= Your assignment =
For each entry below, write an exact copy and leave out the images.
[Opening Data section]
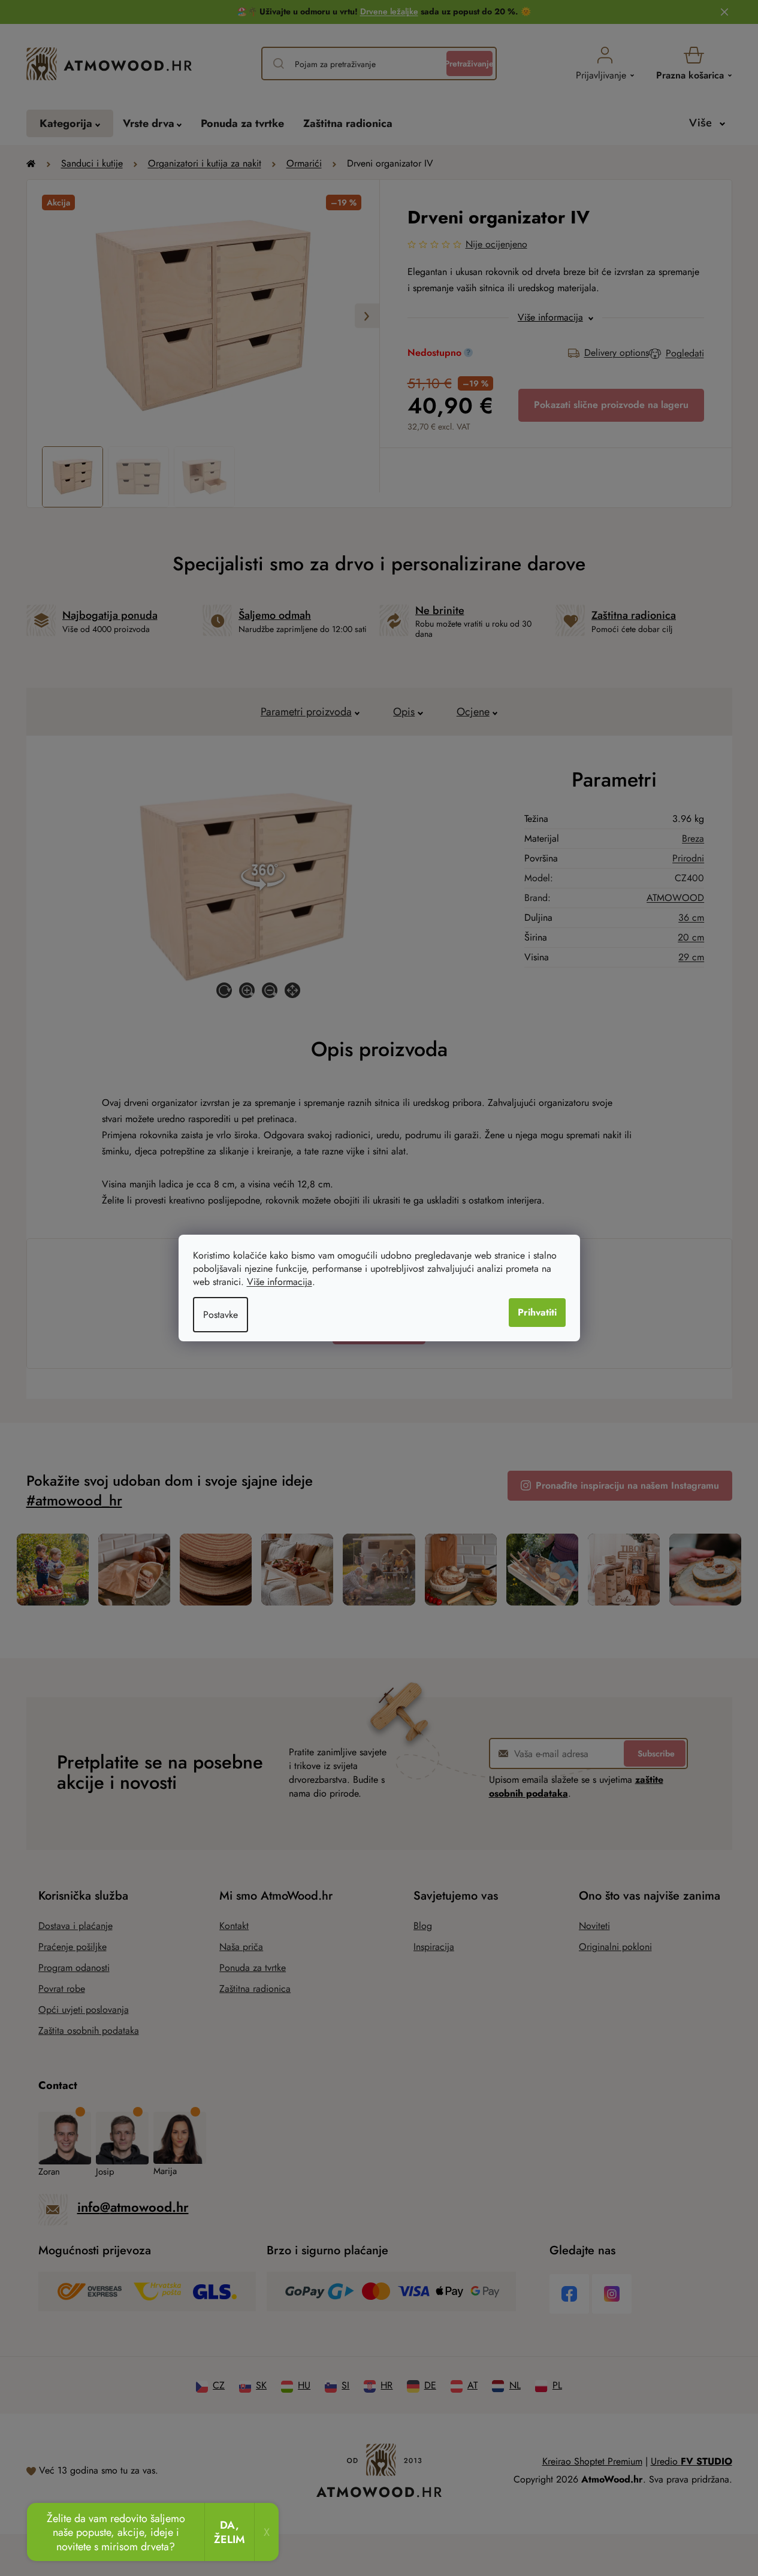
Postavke (220, 1315)
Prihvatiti (537, 1312)
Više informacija (279, 1282)
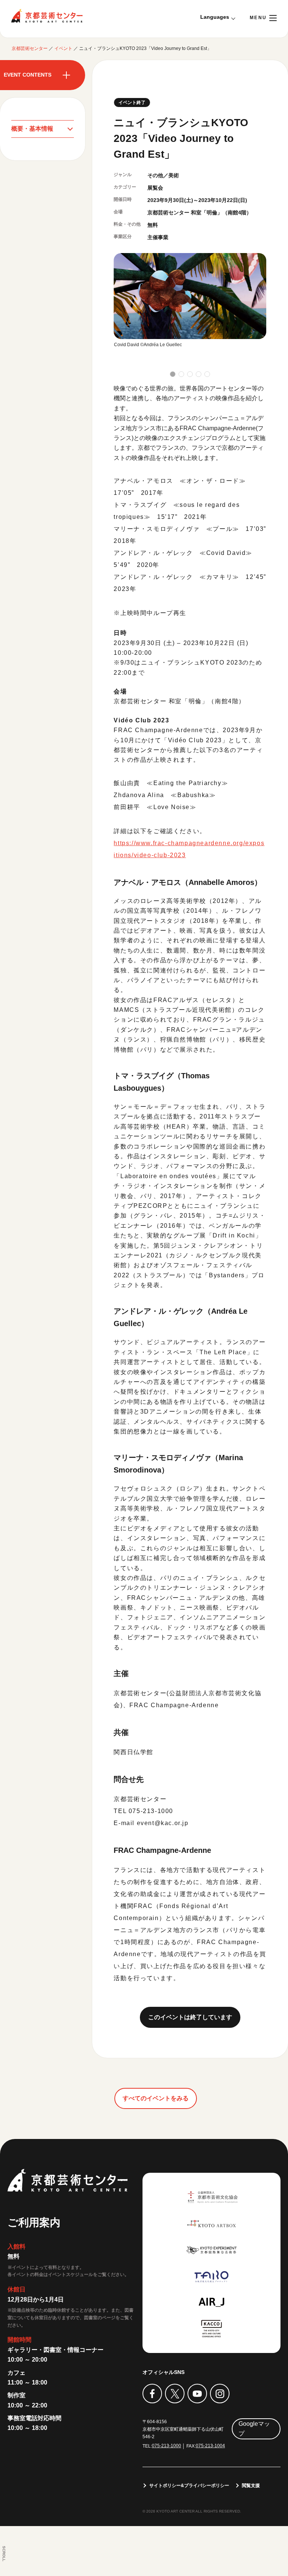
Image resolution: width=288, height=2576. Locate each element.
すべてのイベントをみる (156, 2098)
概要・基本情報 (32, 128)
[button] (173, 374)
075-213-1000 (166, 2445)
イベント (63, 48)
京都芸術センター (46, 16)
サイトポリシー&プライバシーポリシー (189, 2485)
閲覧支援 (251, 2485)
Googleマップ (254, 2429)
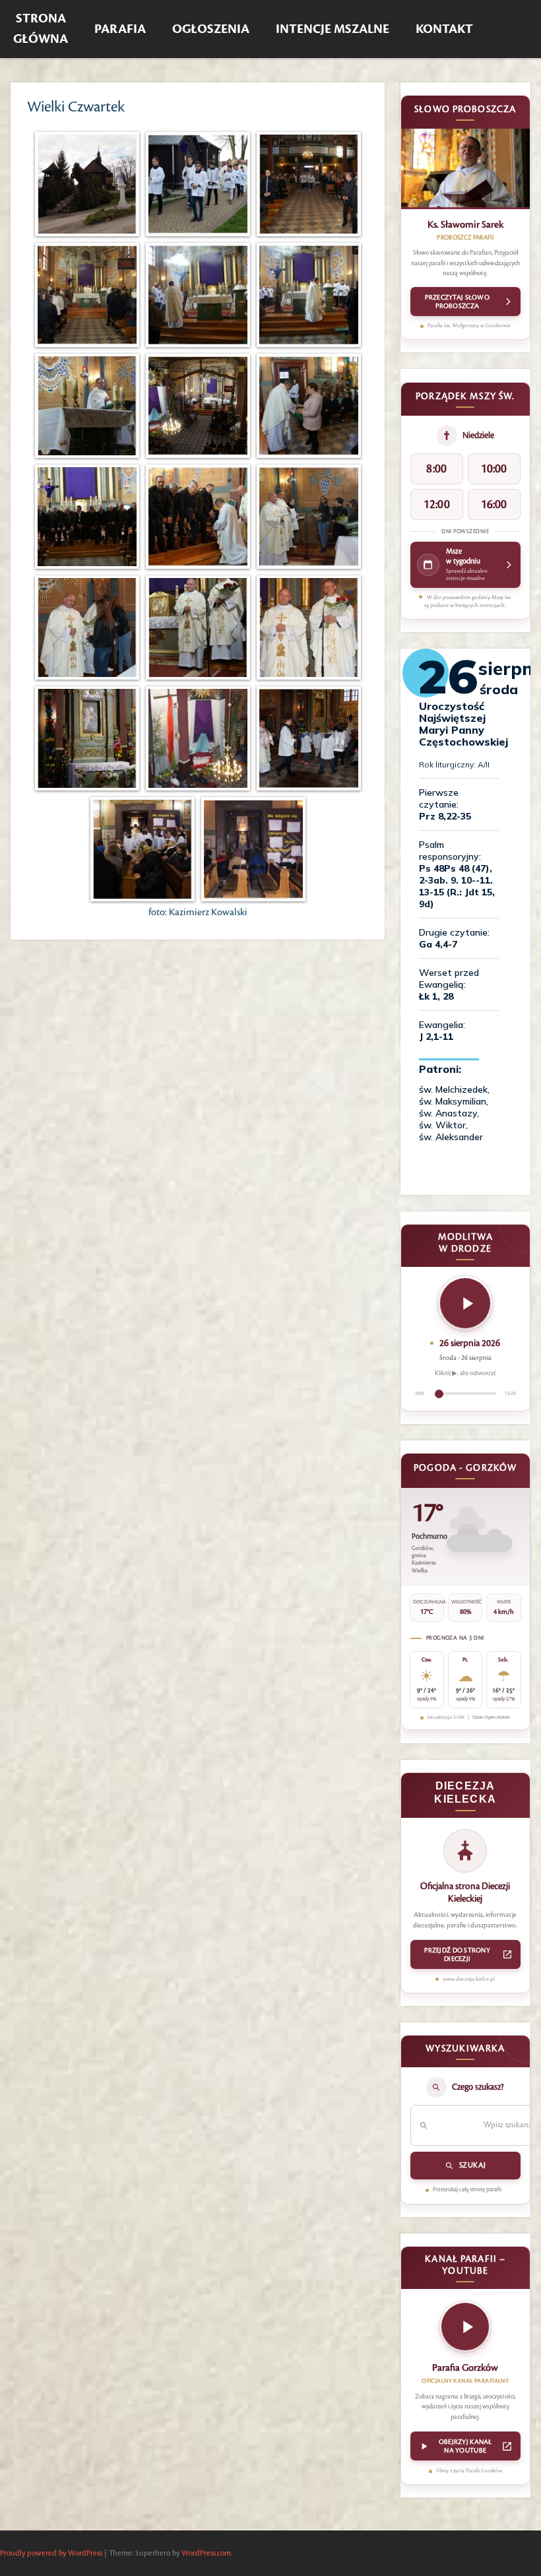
[Closing Data section]
= Completed exercise =
Postavke (220, 1315)
Prihvatiti (537, 1312)
Više informacija (279, 1282)
Image resolution: width=288, height=2576. Locate each element.
すべてのイベントをみる (156, 2098)
概要・基本情報 (32, 128)
[button] (173, 374)
075-213-1000 (166, 2445)
イベント (63, 48)
京都芸術センター (46, 16)
サイトポリシー&プライバシーポリシー (189, 2485)
閲覧支援 (251, 2485)
Googleマップ (254, 2429)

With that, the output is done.